Жена - Серпилин знал это - глубочайше верила в то, что все, что было и
есть плохого, совершается помимо Сталина, только потому, что он об этом не
знает или что ему сказали об этом что-то неверное, такое, что заставило
его сделать не так, как было нужно; так она думала даже в те годы, на
которые у нее отняли мужа.
Сам Серпилин думал иначе.
Он знал Сталина давно: еще по Царицыну, и не мог без насилия над собой
представить, как такого человека можно было обмануть, обвести вокруг
пальца, против его воли заставить его делать что-то, чего он не хотел
делать сам. У Серпилина, как ему казалось, понимавшего, что из себя
представляет Сталин, хорошо знавшего и всю ту цену, которую Сталин
придавал армии, и все, что он делал для нее, не умещалось в голове, - как
могло случиться то, что случилось с армией в тридцать седьмом и тридцать
восьмом годах. Кому это было нужно? И как мог Сталин допустить до этого?..
А начало войны? И это после того, как Сталин предвидел Мюнхен, после
того, как он в тридцать девятом году подписал пакт с немцами, не дав
англичанам и французам еще раз сделать из нас русское пушечное мясо!.. И
вдруг после всего этого так встретить эту войну! Как это могло случиться?
- Да, - помолчав, сказал Серпилин. - Он ничего, неплохо выглядит...

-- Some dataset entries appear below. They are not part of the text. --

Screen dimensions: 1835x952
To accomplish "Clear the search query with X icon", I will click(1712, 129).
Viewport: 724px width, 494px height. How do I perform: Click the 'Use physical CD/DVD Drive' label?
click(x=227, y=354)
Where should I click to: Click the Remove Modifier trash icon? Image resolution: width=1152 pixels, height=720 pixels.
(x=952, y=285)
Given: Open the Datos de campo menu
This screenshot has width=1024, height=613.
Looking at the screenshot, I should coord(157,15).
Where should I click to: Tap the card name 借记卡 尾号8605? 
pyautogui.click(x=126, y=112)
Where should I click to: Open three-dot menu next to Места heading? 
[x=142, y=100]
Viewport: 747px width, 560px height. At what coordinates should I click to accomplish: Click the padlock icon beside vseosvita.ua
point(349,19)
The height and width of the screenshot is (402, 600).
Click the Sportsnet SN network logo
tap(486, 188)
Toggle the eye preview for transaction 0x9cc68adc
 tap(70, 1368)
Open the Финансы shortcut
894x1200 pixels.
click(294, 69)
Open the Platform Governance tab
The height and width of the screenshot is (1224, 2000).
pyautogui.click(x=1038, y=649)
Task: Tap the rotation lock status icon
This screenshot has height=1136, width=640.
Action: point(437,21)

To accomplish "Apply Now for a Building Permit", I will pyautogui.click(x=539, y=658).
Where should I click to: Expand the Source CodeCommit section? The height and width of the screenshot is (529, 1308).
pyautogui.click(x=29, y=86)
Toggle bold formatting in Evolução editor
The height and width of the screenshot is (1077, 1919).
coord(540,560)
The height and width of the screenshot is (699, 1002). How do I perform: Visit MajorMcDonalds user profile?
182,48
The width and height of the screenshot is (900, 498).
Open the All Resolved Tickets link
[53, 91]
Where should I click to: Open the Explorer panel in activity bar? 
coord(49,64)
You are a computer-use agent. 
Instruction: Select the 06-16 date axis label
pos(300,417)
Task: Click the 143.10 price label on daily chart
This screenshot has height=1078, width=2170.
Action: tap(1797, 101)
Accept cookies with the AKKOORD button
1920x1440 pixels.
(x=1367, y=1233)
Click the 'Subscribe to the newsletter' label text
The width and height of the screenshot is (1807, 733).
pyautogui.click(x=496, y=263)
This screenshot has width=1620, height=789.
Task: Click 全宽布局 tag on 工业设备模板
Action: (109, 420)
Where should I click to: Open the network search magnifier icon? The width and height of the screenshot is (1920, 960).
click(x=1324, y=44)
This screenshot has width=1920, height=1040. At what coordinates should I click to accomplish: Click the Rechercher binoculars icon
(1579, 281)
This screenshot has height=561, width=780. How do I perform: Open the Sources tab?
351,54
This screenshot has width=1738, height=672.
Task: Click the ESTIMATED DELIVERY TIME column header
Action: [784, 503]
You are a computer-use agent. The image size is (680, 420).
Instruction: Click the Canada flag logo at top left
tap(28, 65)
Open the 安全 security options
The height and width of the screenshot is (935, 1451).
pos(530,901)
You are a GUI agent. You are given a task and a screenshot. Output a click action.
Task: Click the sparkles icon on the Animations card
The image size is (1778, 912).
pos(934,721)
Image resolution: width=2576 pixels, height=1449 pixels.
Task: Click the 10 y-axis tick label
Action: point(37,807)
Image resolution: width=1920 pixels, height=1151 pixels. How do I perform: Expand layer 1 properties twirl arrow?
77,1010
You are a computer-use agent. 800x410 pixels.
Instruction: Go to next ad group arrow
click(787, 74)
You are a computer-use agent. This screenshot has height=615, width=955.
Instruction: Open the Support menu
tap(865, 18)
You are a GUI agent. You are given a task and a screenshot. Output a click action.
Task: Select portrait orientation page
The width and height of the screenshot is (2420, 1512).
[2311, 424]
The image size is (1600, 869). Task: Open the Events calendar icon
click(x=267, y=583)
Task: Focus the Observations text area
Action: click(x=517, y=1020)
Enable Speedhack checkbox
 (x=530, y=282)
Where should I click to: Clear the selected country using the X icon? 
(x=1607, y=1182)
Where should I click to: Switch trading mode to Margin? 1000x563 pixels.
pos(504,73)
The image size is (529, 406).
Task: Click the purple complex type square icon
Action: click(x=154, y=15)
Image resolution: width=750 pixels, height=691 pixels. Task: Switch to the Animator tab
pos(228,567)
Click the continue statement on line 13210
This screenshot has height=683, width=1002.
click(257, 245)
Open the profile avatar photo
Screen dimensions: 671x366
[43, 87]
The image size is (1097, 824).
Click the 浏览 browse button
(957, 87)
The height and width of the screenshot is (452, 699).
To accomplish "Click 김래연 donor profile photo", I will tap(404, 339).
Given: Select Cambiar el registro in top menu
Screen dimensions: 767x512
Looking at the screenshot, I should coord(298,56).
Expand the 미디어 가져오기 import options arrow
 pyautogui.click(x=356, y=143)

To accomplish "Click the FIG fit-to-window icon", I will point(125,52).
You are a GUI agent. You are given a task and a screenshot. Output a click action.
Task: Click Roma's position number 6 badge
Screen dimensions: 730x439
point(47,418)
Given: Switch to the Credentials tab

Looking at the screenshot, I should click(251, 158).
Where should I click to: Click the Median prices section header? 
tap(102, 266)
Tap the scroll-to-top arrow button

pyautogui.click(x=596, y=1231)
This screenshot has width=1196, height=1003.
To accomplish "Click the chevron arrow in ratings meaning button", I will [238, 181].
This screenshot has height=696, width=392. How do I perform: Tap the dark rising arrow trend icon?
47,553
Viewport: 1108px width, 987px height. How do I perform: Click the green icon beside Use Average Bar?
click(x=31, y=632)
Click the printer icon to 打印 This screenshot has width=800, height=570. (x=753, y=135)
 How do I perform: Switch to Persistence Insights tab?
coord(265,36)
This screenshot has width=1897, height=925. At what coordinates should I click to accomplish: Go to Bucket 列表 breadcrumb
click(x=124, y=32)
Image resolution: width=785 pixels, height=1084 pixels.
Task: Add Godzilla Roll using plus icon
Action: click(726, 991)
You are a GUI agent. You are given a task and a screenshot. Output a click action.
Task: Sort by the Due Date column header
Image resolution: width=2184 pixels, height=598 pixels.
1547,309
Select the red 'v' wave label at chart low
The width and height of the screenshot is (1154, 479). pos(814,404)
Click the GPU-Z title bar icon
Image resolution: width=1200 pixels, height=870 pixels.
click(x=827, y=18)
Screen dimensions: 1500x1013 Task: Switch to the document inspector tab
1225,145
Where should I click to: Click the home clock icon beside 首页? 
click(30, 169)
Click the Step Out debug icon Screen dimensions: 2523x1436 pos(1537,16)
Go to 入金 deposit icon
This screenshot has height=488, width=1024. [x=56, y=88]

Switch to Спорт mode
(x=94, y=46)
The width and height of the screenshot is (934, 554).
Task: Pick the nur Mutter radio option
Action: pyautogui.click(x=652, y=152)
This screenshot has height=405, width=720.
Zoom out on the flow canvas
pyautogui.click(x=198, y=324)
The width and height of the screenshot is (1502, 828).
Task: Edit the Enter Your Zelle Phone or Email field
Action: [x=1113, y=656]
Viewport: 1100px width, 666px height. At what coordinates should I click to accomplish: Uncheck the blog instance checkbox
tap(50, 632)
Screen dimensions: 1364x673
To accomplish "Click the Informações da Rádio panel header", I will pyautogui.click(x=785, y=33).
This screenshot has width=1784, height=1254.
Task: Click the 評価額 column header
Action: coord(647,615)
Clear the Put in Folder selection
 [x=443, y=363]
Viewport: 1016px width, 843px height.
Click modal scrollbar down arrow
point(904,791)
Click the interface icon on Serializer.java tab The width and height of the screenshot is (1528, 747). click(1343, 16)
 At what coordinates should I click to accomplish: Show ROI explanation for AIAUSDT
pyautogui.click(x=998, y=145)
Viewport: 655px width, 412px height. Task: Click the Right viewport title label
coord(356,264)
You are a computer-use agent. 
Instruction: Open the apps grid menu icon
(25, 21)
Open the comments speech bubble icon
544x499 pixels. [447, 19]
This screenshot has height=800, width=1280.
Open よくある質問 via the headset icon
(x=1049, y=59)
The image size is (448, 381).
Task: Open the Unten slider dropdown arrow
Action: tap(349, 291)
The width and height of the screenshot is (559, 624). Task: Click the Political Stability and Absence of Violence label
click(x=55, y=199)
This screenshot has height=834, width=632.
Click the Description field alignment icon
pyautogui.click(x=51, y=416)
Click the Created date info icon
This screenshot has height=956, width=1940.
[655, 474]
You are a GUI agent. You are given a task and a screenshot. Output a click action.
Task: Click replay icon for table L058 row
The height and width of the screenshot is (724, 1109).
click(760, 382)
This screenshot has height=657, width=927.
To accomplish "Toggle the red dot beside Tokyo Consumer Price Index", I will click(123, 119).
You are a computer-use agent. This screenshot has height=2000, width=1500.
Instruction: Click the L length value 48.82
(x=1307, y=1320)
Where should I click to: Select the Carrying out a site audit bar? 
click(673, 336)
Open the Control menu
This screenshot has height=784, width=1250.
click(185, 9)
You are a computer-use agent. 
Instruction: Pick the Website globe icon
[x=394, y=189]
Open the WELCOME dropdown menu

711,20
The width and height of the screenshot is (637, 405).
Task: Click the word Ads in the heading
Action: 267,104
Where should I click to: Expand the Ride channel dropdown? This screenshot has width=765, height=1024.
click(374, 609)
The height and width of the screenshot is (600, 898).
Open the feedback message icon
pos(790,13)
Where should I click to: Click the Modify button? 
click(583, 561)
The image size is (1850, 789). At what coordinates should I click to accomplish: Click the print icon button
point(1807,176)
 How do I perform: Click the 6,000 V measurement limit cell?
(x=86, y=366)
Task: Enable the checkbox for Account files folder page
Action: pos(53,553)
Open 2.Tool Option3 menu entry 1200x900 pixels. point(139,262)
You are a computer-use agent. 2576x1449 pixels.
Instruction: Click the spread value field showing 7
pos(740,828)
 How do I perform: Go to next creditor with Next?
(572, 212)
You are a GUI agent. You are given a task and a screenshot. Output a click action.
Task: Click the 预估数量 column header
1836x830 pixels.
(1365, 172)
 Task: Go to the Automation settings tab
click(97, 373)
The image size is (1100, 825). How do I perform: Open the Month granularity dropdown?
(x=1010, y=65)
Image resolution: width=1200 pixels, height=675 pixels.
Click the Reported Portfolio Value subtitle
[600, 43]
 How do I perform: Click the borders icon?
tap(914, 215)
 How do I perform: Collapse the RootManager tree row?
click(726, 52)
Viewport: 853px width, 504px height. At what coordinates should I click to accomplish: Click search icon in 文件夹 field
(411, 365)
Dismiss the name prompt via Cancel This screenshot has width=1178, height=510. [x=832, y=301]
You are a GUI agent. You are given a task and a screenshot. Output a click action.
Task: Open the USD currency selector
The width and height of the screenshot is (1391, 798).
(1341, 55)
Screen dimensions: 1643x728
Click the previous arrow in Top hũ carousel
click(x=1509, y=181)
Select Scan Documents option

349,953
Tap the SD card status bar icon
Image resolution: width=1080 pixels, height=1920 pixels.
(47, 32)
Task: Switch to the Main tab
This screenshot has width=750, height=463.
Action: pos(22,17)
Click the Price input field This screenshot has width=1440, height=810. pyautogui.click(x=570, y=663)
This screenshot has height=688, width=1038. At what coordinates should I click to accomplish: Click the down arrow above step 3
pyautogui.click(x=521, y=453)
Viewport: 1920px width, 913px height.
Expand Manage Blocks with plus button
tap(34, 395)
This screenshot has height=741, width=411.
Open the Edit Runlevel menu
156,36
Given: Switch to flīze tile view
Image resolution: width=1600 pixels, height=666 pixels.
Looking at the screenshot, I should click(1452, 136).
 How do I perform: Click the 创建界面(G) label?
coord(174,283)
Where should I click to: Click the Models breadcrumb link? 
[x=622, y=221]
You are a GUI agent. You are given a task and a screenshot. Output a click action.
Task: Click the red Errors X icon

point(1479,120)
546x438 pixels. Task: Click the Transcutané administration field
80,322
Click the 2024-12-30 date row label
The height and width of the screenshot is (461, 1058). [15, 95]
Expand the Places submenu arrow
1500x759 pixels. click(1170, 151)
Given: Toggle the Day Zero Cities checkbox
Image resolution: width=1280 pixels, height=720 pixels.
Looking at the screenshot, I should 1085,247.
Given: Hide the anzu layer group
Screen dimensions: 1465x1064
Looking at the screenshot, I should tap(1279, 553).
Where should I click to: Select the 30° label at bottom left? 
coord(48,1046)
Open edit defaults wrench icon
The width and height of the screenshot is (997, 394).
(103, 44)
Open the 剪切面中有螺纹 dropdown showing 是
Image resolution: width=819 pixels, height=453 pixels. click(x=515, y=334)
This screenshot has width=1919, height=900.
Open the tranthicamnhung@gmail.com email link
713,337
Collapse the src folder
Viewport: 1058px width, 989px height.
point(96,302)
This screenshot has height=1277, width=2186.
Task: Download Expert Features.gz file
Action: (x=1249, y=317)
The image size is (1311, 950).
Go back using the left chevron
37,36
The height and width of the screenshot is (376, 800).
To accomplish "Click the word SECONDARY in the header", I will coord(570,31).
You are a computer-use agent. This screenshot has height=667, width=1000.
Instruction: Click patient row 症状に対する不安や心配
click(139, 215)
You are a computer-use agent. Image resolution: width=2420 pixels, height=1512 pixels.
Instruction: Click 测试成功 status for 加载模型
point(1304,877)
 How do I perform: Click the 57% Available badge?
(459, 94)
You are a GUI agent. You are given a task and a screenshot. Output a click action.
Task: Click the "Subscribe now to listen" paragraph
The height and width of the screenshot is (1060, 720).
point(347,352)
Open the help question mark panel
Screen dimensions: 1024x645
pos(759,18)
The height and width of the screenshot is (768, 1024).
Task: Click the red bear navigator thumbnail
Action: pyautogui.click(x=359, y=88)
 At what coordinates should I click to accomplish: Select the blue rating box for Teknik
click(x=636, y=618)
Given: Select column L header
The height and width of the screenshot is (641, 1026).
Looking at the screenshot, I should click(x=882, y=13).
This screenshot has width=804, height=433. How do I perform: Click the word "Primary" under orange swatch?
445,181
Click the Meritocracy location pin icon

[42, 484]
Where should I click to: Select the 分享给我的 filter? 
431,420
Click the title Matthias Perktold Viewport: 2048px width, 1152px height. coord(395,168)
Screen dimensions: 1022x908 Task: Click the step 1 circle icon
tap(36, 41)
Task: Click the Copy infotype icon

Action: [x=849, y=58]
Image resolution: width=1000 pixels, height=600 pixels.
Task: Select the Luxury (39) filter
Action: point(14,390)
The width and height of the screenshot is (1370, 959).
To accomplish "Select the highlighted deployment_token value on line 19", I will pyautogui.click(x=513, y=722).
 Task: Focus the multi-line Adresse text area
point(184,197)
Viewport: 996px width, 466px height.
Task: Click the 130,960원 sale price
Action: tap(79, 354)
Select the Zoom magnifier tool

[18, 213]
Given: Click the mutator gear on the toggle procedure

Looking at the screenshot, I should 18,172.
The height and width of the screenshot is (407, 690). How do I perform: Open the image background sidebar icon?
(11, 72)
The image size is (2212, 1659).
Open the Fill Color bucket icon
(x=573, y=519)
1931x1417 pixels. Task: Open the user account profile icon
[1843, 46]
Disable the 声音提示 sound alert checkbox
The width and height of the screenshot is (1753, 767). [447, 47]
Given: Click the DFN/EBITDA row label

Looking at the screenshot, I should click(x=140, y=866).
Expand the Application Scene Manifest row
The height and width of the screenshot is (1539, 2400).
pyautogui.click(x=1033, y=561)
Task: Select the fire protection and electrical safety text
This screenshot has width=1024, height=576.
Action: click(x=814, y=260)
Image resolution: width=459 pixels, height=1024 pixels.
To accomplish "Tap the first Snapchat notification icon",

Неплохо выглядит... - еще раз повторил он вслух. - Только немного
постарел... - И, сказав это, подумал про себя, что никогда и ни к кому он
не испытывал и, наверное, не будет испытывать таких раздирающих душу
противоречивых чувств, как к Сталину, который сегодня снова сделал то, на
что мало кто решился бы на его месте: все-таки провел этот парад, имея под
Москвой восемьдесят немецких дивизий...
Ровно через двенадцать часов после того, как кончился парад и опустела
Красная площадь, 93-й полк 31-й стрелковой дивизии, в которой служил
младший сержант Синцов, уже участвовал одним батальоном в ночном бою за
деревню Кузьково, находившуюся, если мысленно взять по прямой на
юго-запад, ровно в восьмидесяти километрах от Красной площади. По
предварительным наметкам, как раз в этом самом Кузькове, в тылу, во втором
эшелоне, должен был расположиться штаб полка, но на деле все вышло
по-другому.
Еще утром, когда на Красной площади происходил парад, немцы сразу в
нескольких местах ударили по тонкой цепочке, прикрывавшей это направление,
обескровленной долгими боями дивизии. Сначала у них ничего не вышло: их
остановили огнем, но они подбросили силы, потыкались еще, проткнули фронт
и, пройдя пять километров, заняли три деревни, в том числе и Кузьково.